- Materials provided
· · · · ·

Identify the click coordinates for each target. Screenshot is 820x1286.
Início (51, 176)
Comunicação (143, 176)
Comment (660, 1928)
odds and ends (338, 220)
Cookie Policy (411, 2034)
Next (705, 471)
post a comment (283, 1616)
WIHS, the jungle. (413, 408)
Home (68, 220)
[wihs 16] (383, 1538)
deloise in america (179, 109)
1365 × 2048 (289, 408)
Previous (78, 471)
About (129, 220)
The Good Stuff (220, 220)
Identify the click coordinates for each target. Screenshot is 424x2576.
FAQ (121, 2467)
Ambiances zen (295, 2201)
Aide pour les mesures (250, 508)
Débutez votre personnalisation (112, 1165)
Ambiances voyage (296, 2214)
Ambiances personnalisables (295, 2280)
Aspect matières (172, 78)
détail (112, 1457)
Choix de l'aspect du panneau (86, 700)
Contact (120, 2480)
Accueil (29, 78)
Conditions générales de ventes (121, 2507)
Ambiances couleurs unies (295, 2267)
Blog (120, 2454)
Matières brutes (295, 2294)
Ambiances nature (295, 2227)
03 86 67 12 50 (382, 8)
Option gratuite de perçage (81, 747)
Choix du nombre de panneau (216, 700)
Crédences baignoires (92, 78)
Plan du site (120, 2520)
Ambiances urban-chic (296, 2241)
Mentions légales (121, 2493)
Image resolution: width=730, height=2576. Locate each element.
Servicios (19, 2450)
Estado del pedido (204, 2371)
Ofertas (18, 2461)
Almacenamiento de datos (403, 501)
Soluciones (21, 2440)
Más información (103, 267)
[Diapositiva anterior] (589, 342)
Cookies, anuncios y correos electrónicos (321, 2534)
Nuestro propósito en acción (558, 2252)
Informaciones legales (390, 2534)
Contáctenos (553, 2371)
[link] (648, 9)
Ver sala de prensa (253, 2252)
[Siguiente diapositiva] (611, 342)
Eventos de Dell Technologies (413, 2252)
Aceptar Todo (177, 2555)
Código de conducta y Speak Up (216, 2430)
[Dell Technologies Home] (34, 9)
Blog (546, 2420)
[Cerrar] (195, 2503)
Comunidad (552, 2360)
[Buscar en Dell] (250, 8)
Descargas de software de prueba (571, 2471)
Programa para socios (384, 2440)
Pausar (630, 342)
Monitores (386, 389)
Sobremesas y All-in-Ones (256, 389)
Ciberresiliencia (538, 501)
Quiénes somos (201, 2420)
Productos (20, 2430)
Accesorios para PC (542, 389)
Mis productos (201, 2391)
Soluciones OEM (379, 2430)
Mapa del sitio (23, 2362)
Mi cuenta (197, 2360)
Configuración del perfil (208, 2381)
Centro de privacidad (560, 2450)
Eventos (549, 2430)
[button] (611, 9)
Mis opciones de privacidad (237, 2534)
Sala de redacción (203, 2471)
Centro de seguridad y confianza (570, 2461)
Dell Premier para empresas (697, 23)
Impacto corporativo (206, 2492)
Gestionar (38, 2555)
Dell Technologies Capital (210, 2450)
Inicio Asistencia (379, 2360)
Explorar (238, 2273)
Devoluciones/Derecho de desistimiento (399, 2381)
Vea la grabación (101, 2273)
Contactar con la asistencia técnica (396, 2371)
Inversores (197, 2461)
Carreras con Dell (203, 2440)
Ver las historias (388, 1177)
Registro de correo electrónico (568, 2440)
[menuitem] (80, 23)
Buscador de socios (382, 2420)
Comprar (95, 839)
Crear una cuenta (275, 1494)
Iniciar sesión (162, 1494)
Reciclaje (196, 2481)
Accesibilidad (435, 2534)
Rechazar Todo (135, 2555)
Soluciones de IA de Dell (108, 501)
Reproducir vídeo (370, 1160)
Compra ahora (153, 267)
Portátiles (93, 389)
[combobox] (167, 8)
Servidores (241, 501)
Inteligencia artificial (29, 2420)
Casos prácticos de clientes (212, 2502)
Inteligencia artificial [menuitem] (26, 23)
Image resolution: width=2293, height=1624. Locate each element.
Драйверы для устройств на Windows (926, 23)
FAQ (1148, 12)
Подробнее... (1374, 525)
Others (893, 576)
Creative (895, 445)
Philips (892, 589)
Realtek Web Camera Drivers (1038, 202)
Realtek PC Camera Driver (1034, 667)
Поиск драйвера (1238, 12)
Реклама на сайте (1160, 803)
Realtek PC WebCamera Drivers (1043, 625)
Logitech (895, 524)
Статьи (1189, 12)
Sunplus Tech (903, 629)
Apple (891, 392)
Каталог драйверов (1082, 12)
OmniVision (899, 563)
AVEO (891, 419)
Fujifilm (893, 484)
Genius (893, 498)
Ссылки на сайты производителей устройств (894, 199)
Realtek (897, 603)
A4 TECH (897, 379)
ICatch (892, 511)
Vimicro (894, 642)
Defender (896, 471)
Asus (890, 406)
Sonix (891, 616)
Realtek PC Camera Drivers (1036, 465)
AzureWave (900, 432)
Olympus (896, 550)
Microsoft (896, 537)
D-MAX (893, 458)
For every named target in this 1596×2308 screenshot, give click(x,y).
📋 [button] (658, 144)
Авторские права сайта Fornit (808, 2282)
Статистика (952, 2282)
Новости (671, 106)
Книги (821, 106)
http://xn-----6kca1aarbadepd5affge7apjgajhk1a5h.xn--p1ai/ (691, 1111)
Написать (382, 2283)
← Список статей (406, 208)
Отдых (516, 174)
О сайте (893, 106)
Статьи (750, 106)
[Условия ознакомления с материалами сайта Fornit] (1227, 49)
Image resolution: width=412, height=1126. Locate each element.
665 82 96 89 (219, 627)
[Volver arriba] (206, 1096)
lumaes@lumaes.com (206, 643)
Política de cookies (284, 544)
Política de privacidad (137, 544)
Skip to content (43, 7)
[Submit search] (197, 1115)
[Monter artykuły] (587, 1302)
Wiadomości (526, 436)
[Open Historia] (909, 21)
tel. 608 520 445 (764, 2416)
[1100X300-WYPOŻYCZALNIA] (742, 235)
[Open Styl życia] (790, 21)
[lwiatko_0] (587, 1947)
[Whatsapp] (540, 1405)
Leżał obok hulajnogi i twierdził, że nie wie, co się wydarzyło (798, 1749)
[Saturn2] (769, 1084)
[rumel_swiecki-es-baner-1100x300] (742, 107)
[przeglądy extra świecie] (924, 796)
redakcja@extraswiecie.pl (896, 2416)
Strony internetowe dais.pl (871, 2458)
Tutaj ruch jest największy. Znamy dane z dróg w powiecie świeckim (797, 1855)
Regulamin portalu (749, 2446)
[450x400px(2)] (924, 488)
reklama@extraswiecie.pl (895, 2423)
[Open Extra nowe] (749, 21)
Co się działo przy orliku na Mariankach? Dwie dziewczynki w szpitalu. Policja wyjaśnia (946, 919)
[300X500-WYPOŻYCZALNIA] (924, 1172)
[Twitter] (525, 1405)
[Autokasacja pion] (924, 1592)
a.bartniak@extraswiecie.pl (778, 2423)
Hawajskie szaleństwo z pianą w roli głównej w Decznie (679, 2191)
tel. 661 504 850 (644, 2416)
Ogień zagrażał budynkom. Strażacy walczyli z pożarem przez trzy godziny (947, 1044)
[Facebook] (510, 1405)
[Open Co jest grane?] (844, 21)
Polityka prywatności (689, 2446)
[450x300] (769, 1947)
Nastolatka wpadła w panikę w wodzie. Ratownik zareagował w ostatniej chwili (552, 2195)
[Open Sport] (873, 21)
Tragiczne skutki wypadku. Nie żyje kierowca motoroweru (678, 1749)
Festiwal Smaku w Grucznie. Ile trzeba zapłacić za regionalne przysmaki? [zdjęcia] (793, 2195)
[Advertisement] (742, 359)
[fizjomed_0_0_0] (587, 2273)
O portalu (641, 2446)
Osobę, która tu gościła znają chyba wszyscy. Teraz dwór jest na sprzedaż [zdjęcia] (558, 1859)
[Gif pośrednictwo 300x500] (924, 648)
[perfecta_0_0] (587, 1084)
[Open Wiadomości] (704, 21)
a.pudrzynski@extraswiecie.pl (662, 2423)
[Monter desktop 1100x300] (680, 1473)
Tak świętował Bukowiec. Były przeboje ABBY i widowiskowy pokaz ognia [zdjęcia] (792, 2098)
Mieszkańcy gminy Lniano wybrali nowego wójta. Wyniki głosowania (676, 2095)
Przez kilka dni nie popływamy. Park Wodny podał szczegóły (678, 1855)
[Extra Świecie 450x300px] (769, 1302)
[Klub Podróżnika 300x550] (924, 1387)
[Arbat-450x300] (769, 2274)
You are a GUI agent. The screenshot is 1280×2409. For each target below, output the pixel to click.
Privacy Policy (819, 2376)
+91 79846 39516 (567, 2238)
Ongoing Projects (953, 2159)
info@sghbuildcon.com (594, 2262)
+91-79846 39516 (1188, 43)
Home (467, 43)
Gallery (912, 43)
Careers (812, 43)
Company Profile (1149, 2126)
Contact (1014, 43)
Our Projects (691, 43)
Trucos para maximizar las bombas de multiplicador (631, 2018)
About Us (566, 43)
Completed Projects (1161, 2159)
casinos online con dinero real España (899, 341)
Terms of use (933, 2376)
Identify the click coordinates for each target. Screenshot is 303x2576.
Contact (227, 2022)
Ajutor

· · · · ·

- What you will do
Look through the records and copy every line that has the word "Image".

- Answer to this problem
Image resolution: width=730, height=2576. Locate each element.
Image resolution: width=2293, height=1624. Locate each element.
Image resolution: width=412, height=1126. Locate each element.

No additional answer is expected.